MATERIALS PROVIDED:
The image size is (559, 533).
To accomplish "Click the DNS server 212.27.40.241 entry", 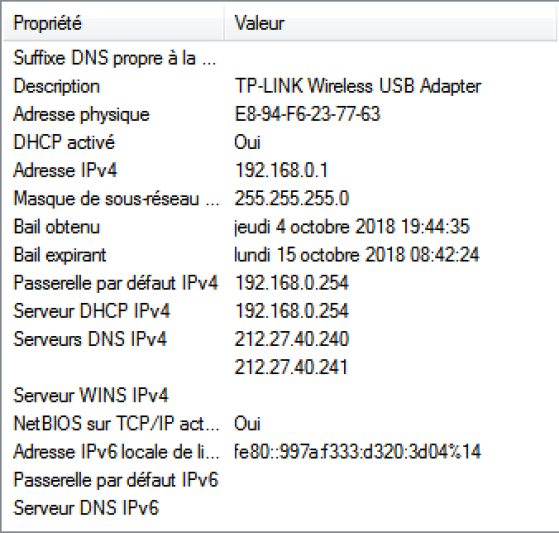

---

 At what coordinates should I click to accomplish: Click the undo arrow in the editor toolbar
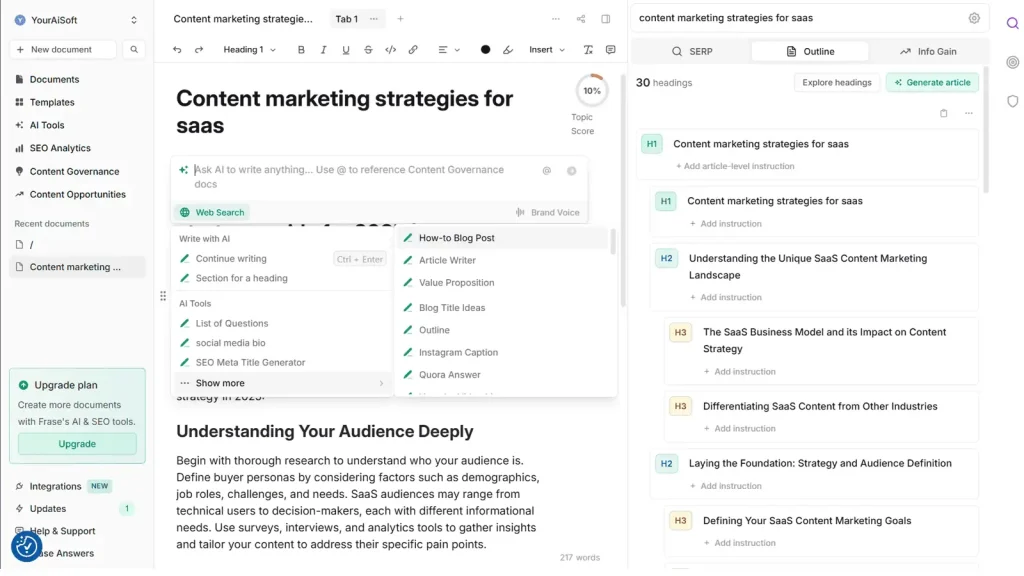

---

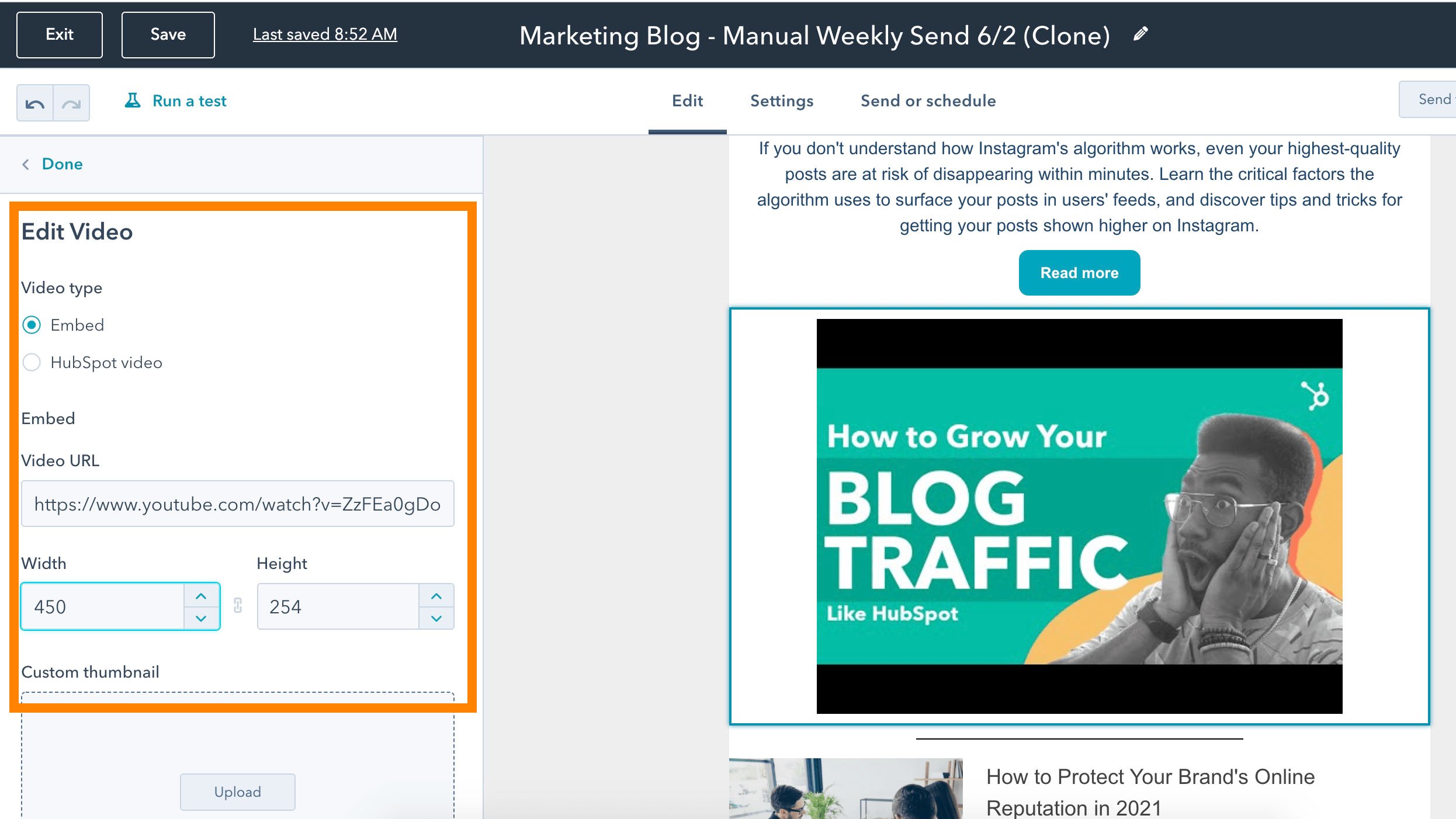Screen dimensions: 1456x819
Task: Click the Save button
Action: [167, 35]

THE TASK: Print the data lines exactly as they appear, beginning at the line that contains "Screen dimensions: 1456x819" and stopping after the line that contains "Action: [167, 35]". Leave the pictures out of your answer.

WRITTEN SOLUTION:
Screen dimensions: 1456x819
Task: Click the Save button
Action: [167, 35]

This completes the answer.